First, the law requires the U.S. Food and Drug Administration (FDA) to undertake additional regulatory actions related to opioid drugs. FDA must refer an application filed under 21 U.S.C. § 505(b) for “a new drug that is an opioid” to an advisory committee for consideration and recommendations unless the agency finds that: (i) a referral is not in the interest of protecting and promoting public health; (ii) it is not necessary based on a review of the relevant scientific information; and (iii) a notice containing the rationale for such findings is provided to Congress. Further, FDA must convene a Pediatric Advisory Committee to seek recommendations on a framework for pediatric use labeling before approving a proposed change to an opioid’s labeling to permit use in a pediatric population. Both of these requirements sunset on October 1, 2022. CARA also requires FDA to make recommendations regarding prescriber education programs, including which providers should participate in such programs and how often. Lastly, FDA must finalize its March 2016 draft guidance on the evaluation of abuse deterrence of generic solid oral opioid drug products by November 2017.

Second, the law amends the CSA to include nurse practitioners and physician assistants among providers eligible to prescribe and dispense medication assisted treatment outside of a federally-licensed narcotic treatment program. This change follows closely HHS’ recent final regulations increasing the patient limit under the Drug Addiction Treatment Act of 2000 (DATA 2000) from 100 to 275. Because the HHS regulation was issued under the previous statutory language it only applies to physicians. Thus, it appears that the patient cap for mid-level practitioners will remain at 100.
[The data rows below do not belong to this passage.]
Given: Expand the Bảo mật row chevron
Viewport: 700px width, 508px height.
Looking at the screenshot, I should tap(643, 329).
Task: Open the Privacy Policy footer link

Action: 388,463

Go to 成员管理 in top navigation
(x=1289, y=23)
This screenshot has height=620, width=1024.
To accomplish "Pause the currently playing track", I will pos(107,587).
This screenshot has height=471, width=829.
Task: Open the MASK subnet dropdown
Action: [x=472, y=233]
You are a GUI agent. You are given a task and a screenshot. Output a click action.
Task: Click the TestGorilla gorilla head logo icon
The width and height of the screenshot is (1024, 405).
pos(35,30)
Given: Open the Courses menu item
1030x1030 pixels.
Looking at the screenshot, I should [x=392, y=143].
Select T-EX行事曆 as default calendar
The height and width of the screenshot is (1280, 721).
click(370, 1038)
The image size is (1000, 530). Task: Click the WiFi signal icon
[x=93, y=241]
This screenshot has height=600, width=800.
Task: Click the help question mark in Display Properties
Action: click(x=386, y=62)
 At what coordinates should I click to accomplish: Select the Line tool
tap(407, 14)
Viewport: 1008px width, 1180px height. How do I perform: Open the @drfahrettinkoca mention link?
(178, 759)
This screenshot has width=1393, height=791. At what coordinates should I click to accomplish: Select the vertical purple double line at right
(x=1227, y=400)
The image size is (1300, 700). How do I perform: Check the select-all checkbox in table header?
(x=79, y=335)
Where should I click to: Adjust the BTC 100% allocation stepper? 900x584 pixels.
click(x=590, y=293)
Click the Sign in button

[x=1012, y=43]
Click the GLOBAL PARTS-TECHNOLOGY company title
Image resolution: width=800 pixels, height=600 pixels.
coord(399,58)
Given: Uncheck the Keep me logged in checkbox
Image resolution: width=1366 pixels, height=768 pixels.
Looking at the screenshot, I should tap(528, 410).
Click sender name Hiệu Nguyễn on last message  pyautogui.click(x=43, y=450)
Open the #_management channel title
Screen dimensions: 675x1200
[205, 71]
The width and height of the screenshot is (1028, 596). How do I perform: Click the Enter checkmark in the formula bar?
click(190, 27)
CARA also amends the CSA to clarify the rules regarding partially filling Schedule II controlled substance prescriptions to allow patients to decline to receive a full prescription and assess need before receiving a 30 or 60 day supply. This change attempts to solve an unintended result of the rescheduling of hydrocodone combination products to Schedule II, which caused physicians to write larger prescriptions to avoid the necessity of an office visit to refill a prescription. The law does not change the existing regulations governing partial fills of Schedule III-V controlled substance prescriptions.

Third, through amendments to the Social Security Act, the law revises the Medicare Part D prescription drug program to permit drug management programs for at-risk beneficiaries by Prescription Drug Plans (PDPs), requires a utilization management tool to prevent drug abuse, and expands activities of Medicare drug integrity contractors (MEDICs). With regard to calculating Medicaid rebates, the law amends the statutory definition of “line extension,” found at 42 U.S.C. § 1396r-8(c)(2)(C), to clarify that a line extension “does not include an abuse-deterrent formulation of the drug (as determined by the [HHS] Secretary), regardless of whether such abuse-deterrent formulation is an extended release formulation.”

Fourth, within 180 days of enactment, the Secretary of Veterans Affairs and the Secretary of Defense must issue an update to the VA/DOD Clinical Practice Guideline for Management of Opioid Therapy for Chronic Pain. The update must address specific elements stated in the law, including, but not limited to “the co-administration of an opioid and other drugs, including benzodiazepines, that may result in life-limiting drug interaction.” This requirement dovetails with the new law’s creation of a task force to address any gaps and inconsistencies existing in practices for pain management developed or adopted by the federal agencies.